> **Prompt**:
I would like each line of the data that holds the word "agent" copied out.

----- Given records -----

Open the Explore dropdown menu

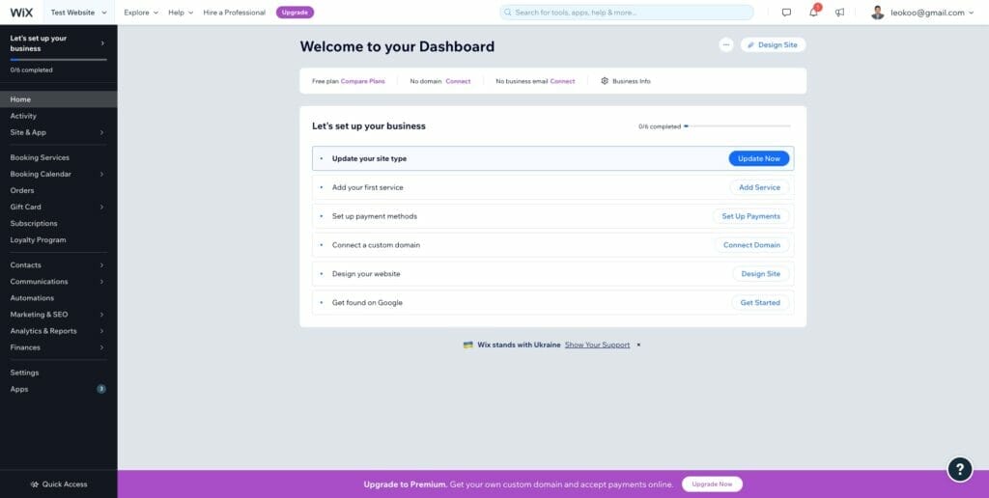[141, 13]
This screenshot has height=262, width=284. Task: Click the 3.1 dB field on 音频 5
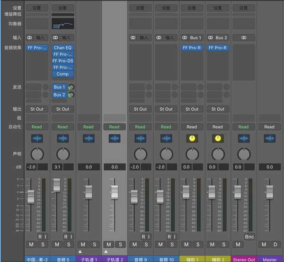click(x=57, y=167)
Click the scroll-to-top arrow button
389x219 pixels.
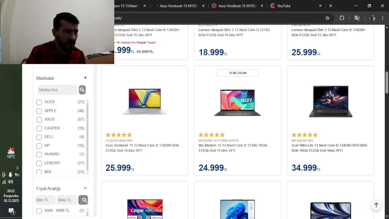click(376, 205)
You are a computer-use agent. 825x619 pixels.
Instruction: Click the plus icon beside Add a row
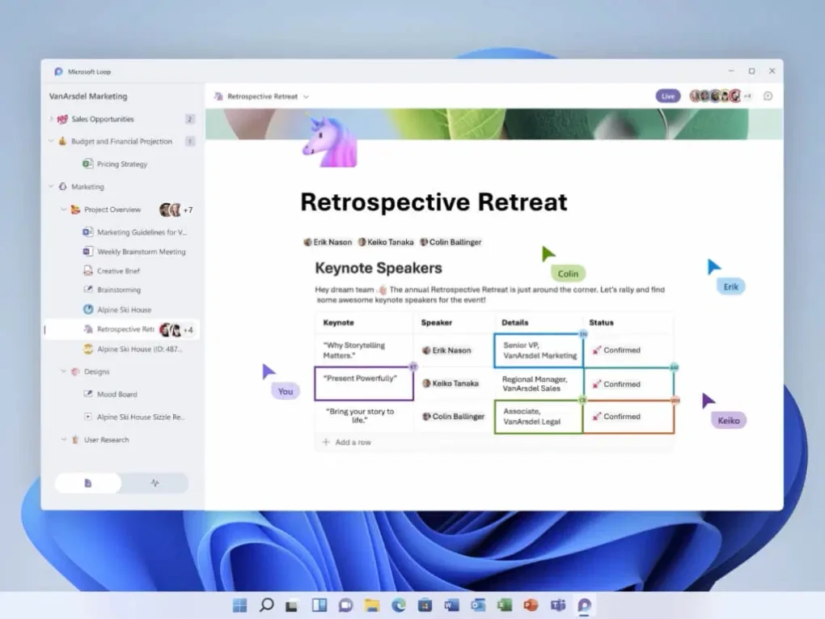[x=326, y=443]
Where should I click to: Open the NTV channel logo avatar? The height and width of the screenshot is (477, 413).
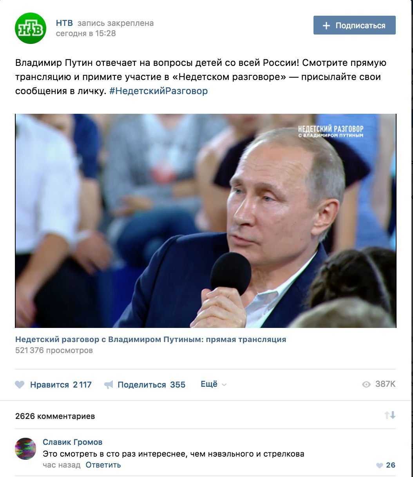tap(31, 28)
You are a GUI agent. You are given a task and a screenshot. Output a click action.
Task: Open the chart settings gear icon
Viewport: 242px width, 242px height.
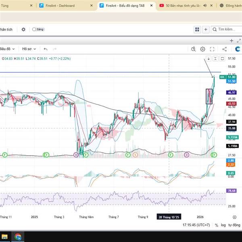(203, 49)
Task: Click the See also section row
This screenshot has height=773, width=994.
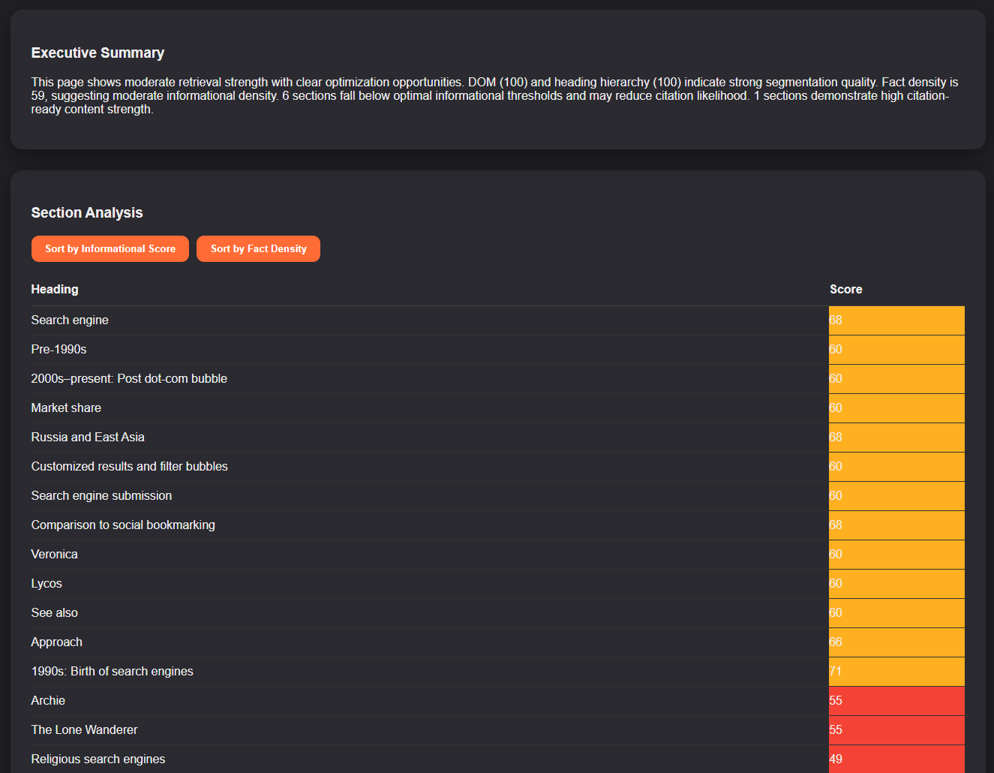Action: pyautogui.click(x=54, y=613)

-----

> **Task response**:
You are a computer-use agent. 825x619 pixels.
You are a GUI agent. You are given a task and a screenshot. Output a click action.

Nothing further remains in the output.